### TASK ITEM:
Look for the word "left" in the data below, and copy every line that holds it.
--- SUPPLIED RECORDS Enclosed Below ---
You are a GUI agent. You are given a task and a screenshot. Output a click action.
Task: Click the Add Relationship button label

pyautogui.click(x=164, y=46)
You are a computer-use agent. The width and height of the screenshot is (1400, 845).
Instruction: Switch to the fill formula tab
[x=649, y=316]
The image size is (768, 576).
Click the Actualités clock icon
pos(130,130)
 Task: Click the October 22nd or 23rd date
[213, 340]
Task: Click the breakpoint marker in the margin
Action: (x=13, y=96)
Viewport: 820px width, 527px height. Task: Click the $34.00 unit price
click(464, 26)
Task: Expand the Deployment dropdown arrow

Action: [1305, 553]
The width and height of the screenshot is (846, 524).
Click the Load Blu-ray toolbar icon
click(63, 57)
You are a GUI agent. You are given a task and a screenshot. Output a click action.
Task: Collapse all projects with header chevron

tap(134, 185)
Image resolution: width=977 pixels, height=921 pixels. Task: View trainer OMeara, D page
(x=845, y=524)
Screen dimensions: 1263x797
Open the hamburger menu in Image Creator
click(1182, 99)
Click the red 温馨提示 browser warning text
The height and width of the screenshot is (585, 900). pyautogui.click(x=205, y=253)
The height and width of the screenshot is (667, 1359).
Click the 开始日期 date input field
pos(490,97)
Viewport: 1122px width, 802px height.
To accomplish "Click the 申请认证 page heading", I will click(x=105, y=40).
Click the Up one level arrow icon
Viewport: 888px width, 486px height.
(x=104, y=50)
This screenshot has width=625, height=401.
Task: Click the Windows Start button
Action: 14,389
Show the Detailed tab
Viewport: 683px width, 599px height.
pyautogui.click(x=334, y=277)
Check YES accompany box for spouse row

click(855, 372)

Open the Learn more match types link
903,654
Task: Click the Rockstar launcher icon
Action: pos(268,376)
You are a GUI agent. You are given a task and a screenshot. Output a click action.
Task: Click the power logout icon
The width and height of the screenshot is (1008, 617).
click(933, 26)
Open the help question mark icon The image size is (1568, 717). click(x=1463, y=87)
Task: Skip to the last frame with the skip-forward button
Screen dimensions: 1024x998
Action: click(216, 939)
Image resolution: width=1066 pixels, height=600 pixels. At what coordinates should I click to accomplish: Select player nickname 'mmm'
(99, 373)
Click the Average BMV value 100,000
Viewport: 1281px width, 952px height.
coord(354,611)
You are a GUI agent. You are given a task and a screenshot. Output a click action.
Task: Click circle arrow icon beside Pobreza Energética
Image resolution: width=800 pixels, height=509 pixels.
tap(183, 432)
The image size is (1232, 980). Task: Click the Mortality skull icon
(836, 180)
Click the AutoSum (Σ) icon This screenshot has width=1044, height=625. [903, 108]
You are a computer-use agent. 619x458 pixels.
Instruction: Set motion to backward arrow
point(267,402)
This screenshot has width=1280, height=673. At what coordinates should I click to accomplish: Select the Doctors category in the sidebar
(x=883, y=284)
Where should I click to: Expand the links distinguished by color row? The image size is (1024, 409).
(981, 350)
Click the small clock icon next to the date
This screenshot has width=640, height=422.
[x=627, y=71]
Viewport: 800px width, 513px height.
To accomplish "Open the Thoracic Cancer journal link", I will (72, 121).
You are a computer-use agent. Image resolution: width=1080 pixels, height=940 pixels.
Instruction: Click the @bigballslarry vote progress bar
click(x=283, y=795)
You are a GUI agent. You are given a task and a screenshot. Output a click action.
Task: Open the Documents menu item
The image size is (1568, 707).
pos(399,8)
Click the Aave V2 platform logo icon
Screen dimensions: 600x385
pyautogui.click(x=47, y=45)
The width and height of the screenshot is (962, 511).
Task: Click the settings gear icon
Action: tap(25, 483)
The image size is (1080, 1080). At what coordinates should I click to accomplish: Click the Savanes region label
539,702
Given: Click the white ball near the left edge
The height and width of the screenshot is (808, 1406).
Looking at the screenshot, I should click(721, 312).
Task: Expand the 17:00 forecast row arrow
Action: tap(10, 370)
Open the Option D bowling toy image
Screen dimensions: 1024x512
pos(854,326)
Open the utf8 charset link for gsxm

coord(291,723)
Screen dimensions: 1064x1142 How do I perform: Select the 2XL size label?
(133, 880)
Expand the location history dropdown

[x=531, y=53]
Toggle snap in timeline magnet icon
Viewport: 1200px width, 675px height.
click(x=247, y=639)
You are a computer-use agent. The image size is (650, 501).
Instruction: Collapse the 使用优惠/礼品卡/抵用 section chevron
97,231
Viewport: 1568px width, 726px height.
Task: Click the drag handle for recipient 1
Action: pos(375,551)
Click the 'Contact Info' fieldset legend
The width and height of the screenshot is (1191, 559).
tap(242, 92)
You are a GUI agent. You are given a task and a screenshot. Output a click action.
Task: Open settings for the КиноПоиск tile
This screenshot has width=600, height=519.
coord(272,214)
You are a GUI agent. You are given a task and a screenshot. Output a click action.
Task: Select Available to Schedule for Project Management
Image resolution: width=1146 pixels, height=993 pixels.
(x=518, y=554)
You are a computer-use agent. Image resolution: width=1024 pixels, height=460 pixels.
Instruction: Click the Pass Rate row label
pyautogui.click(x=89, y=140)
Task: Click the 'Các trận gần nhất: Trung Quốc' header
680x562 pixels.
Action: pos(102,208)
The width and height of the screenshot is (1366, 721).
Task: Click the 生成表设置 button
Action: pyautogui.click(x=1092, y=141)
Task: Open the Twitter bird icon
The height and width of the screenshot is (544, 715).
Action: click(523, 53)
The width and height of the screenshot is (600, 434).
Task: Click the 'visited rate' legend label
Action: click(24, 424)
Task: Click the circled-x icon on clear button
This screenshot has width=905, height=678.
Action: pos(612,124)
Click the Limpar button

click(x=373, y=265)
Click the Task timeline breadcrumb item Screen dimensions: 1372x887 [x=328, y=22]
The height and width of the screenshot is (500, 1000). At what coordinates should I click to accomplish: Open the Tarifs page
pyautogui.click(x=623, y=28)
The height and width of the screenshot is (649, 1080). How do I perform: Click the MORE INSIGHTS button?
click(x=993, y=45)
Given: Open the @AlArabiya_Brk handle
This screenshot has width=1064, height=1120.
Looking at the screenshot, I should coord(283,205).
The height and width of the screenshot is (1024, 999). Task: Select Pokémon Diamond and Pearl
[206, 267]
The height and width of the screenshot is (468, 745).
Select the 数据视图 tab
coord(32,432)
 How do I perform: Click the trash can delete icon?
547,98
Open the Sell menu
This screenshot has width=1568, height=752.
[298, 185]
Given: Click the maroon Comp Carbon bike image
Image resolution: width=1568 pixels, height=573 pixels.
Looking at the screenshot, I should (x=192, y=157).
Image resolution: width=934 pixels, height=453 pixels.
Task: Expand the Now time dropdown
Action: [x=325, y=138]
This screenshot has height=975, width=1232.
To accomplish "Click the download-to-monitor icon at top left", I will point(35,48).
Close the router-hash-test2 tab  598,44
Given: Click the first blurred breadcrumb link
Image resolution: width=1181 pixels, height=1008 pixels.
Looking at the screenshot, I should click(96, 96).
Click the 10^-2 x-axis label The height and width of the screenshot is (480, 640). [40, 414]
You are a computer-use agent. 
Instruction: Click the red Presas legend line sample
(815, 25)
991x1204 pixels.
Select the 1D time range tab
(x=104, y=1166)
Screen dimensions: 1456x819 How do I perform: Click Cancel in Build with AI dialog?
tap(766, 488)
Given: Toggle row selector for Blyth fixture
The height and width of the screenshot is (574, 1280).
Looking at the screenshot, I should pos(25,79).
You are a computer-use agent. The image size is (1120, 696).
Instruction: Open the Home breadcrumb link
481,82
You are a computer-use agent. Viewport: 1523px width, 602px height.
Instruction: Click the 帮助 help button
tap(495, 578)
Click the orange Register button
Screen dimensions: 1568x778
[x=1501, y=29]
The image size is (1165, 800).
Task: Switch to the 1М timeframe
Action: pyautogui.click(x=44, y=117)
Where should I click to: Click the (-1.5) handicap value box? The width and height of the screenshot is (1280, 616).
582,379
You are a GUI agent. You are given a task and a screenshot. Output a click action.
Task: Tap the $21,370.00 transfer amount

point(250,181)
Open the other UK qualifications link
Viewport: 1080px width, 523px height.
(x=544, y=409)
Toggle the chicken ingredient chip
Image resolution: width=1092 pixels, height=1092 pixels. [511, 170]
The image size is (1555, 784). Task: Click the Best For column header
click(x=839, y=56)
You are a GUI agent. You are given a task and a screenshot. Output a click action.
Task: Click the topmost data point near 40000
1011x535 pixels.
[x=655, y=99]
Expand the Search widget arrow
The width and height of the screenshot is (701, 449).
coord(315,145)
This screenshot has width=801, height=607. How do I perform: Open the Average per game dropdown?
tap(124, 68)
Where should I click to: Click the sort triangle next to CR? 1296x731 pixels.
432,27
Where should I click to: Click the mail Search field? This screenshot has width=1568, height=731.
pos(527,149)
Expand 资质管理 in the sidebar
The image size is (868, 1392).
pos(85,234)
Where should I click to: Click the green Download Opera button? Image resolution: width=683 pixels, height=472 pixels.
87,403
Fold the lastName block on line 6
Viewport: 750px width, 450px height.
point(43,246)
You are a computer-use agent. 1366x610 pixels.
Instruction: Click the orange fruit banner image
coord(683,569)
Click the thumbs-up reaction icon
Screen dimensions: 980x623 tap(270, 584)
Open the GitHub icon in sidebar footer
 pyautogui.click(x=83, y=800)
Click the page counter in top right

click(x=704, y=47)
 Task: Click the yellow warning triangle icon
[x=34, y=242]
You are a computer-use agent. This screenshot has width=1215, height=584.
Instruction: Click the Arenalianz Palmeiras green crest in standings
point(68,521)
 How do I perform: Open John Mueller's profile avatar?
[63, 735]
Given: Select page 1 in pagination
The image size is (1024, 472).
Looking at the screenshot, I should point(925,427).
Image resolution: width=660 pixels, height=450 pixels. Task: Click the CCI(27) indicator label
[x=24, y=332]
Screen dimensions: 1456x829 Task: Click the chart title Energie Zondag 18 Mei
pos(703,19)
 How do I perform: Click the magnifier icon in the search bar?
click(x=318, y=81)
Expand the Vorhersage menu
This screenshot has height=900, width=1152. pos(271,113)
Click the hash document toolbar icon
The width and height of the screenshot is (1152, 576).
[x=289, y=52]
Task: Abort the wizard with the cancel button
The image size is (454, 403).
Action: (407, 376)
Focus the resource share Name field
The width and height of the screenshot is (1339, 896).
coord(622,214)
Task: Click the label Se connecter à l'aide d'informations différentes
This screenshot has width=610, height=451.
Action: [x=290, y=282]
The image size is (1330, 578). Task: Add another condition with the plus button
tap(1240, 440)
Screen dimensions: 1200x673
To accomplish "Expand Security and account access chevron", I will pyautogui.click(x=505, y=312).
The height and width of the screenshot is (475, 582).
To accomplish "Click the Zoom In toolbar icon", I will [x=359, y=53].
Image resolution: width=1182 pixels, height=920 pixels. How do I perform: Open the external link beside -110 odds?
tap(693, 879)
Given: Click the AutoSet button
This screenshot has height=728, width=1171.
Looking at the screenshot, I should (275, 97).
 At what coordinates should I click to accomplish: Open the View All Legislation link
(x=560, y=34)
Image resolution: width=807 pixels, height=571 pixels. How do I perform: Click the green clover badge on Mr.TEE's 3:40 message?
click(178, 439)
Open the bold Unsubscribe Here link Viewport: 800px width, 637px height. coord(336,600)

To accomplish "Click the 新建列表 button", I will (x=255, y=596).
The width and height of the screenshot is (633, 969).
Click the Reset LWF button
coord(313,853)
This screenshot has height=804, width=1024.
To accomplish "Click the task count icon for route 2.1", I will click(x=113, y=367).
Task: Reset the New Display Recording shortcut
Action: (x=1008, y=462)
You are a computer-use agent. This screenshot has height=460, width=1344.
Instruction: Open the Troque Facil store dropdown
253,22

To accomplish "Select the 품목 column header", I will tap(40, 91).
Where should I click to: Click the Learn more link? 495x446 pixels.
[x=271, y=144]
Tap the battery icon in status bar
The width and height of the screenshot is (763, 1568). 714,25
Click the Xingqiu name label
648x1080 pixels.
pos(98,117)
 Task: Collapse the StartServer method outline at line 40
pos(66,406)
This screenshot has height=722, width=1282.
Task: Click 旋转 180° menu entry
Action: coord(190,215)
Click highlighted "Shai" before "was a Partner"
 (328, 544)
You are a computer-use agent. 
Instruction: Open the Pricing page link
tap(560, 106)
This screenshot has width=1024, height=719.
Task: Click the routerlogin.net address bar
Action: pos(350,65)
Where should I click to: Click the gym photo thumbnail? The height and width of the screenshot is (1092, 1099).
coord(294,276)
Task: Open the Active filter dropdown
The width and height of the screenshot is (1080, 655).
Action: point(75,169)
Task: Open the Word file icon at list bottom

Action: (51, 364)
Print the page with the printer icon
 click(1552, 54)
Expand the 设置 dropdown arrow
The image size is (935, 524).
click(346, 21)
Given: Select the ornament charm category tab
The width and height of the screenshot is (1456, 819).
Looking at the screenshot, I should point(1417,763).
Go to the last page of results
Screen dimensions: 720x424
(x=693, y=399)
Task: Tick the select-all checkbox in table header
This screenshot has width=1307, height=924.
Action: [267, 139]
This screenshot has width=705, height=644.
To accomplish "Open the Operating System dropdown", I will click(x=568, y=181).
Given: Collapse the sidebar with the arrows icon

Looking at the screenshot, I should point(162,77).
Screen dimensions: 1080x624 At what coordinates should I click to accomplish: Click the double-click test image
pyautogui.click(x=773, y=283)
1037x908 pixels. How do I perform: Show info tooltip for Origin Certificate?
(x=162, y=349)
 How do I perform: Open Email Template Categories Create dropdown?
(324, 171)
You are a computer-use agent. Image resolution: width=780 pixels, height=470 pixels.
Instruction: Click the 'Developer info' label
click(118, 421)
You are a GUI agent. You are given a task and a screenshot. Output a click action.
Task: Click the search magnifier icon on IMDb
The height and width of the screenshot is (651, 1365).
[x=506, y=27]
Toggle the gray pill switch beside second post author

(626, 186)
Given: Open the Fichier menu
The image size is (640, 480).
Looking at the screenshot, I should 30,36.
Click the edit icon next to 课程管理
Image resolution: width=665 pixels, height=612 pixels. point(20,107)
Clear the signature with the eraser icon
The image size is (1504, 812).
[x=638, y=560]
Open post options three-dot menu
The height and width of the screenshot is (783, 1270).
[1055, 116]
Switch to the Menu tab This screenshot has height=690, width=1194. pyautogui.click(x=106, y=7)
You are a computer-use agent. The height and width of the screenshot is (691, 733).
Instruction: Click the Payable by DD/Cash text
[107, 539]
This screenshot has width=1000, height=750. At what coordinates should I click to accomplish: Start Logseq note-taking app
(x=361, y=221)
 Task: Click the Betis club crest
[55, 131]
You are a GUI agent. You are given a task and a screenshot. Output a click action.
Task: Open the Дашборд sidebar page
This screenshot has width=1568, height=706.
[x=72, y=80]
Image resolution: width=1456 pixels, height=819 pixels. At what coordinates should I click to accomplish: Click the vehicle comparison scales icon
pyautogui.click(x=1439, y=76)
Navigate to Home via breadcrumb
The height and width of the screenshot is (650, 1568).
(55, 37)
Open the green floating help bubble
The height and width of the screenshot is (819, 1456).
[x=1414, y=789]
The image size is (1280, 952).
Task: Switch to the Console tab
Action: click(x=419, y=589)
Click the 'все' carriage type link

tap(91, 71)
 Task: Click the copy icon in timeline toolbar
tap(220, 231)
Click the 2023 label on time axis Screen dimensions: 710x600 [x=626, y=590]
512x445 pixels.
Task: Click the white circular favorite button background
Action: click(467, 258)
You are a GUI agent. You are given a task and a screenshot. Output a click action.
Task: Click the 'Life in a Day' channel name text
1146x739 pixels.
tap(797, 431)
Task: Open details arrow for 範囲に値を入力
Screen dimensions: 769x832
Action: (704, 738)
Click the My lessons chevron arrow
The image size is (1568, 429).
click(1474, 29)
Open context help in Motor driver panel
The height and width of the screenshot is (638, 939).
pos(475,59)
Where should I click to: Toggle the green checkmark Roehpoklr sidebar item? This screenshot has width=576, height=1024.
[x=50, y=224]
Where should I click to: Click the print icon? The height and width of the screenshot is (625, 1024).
--- End of Enclosed SUPPLIED RECORDS ---
### COMPLETED TASK:
Given: Click the white ball near the left edge
To accomplish "Click the download-to-monitor icon at top left", I will point(35,48).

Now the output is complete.